| Task directions |
For the listing beneath, state how many lines contain the string "Open". Give the number by itself.

=== Begin Enclosure ===

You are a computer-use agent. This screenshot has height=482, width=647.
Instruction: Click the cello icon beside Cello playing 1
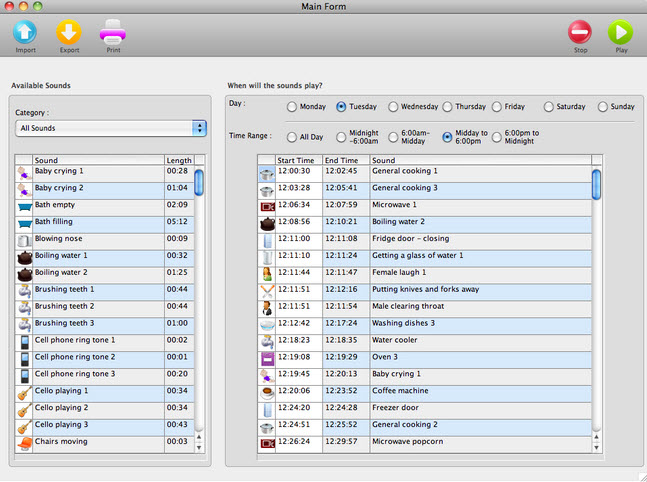tap(24, 392)
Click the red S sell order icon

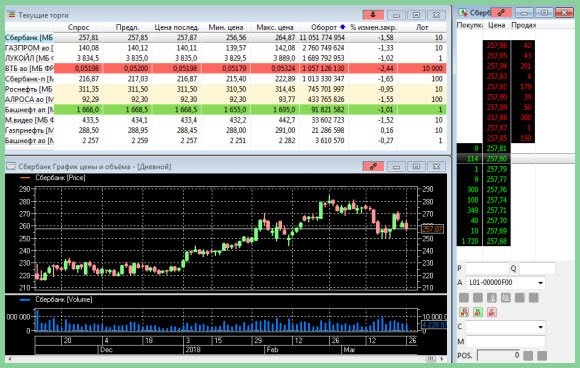point(491,312)

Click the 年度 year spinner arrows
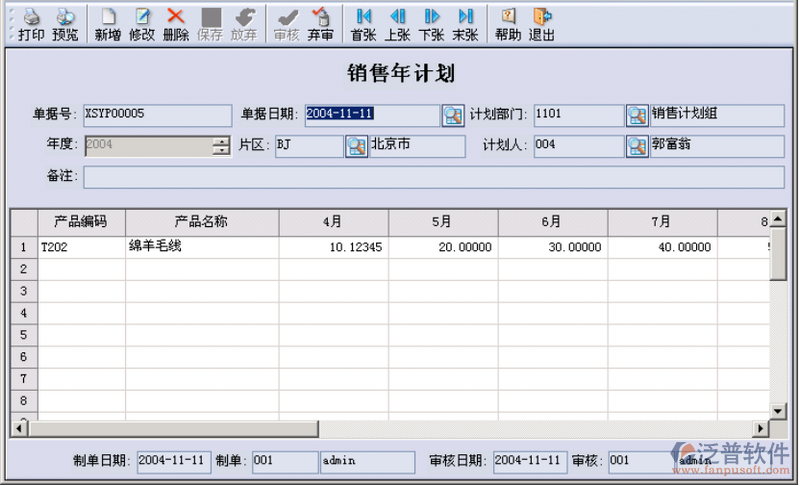tap(221, 147)
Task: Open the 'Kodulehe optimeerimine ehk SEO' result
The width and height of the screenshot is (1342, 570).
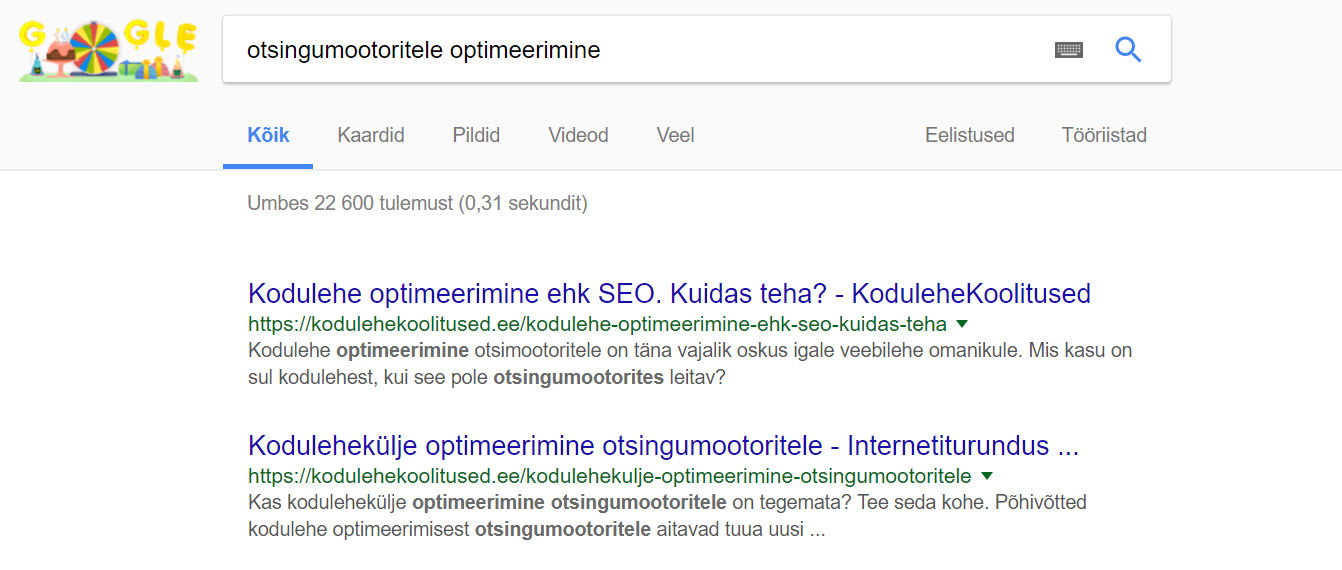Action: pos(669,294)
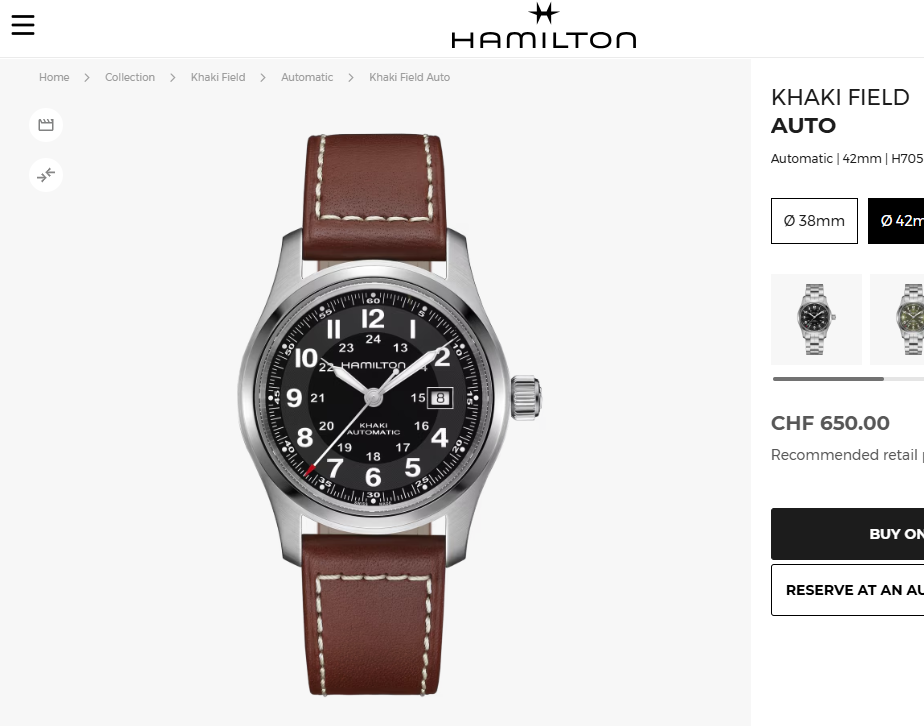This screenshot has width=924, height=726.
Task: Select the Ø 38mm size option
Action: (x=814, y=221)
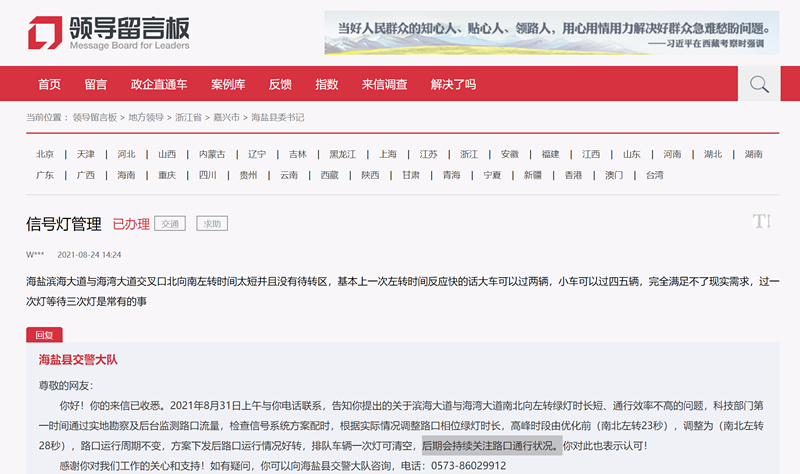
Task: Click the search magnifier icon
Action: point(759,84)
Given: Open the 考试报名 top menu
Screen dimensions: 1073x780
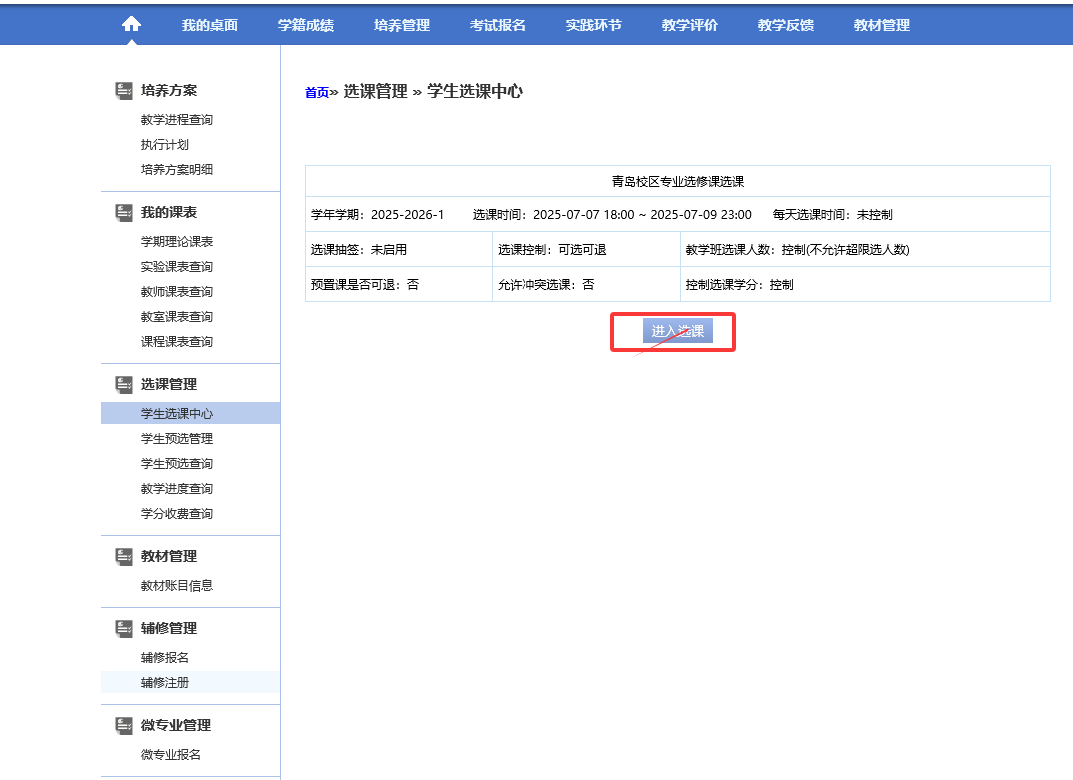Looking at the screenshot, I should click(497, 25).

=== End Enclosure ===

| Reply to the exercise |
2